Goal -
Carry on the article about the Weiler-Atherton polygon clipping algorithm, starting right after its last sentence.

Description of the Weiler-Atherton polygon clipping algorithm.
Table of Contents
1 Introduction
Finding the intersection between two polygons is known as polygon clipping in computer graphics. Polygon clipping is used in computer games and renderers to limit the objects being rendered or while processing shadows. It is also used in vector graphics programs such as Inkscape to alter shapes. Another use is in geospatial sciences to compare the overlap of land areas.
I recently released a PolygonAlgorithms.jl package for Julia. As part of the package I included two algorithms to find the intersection of two polygons. The first is for the intersection of convex polygons developed by Joseph O’Rourke et. al. (1982). This has $\mathcal{O}(n+m)$ time complexity where $n$ and $m$ are the number of vertices of the two polygons. Because the polygons are assumed convex they will have at most one region of intersection. For the general case of concave polygons with multiple regions of intersection I implemented the Weiler-Atherton (1977) polygon algorithm. This algorithm runs in $\mathcal{O}(nm)$ time and can handle a wide variety of polygons, as can be seen above.

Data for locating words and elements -
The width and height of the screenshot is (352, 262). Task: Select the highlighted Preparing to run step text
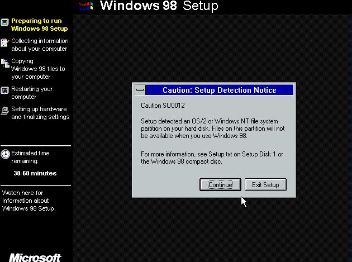point(39,25)
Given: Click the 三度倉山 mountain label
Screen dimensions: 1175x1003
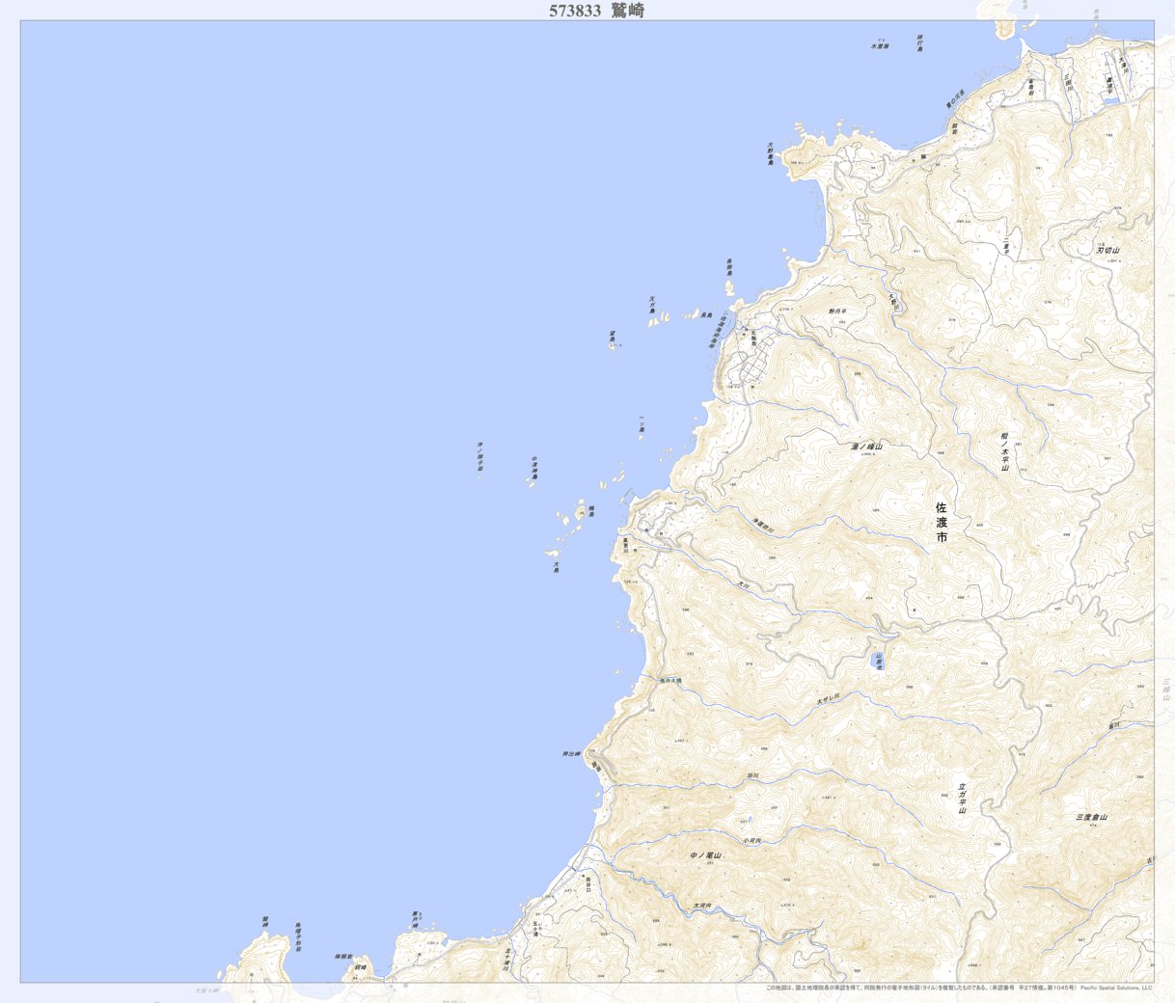Looking at the screenshot, I should [1091, 817].
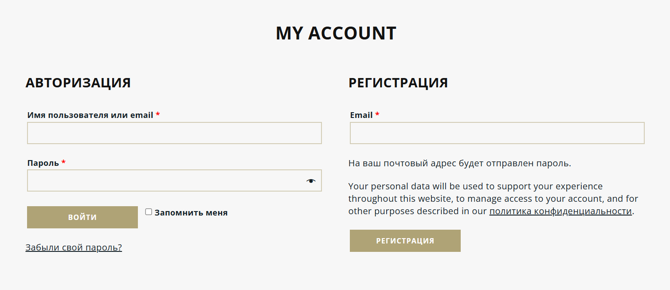Click the password reveal eye in the Пароль field
670x290 pixels.
click(x=311, y=180)
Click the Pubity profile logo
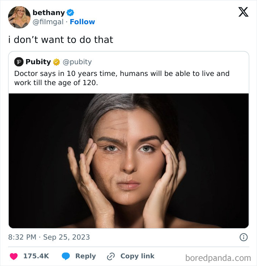Image resolution: width=257 pixels, height=266 pixels. [19, 62]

Output of the task -
I am particularly proud of the fact that it can handle an extremely complex case of two fractals intersecting each other. This example is from the paper Clipping simple polygons with degenerate intersections (2019). The code for drawing these Hilbert curves can be found here.
The fact that it can handle complex cases is in part due to extensive testing. There are over 70 unit tests for the algorithm. The figure above shows 24 distinct cases. These are then all run twice with swapped inputs to ensure the function is symmetric. There are further slight variations on the ones shown, such as translations of one of the polygons.
The main code is in this file: intersect_poly.jl. This post will mostly describe the algorithm in pseudo-code and with images so that it can be implemented in any language. The various sections correspond with function names in the code.
Concepts
Finding the intersection of polygons is easy for humans because we can consider the polygon as a whole. However to make an algorithm is challenging since we have to break it up into smaller pieces for a computer.
The main concept behind the Weiler-Atherton algorithm is at any stage we only need 12 pieces of information, six per polygon (for special cases we will need more):
- The two co-ordinates of each of the two vertices on an edge.
- The direction of the edge.
- The fact that the vertices of the polygon as a whole are ordered clockwise.
With points 2 and 3 we can always determine which direction is inside the polygon. (Take a moment to convince yourself of this fact with a pen and paper.)
The Martinez-Rueda Algorithm (2009) is a more recent and more versatile algorithm. It is based on the concept of a vertical line sweep, which gives us more information per step:
For a full explanation of the Martinez-Rueda Algorithm, see this blog post: sean.cm/a/polygon-clipping-pt2. I chose to go with the Weiler-Atherton algorithm because it is simpler.
Limitations
The implementation described here has the following limitations.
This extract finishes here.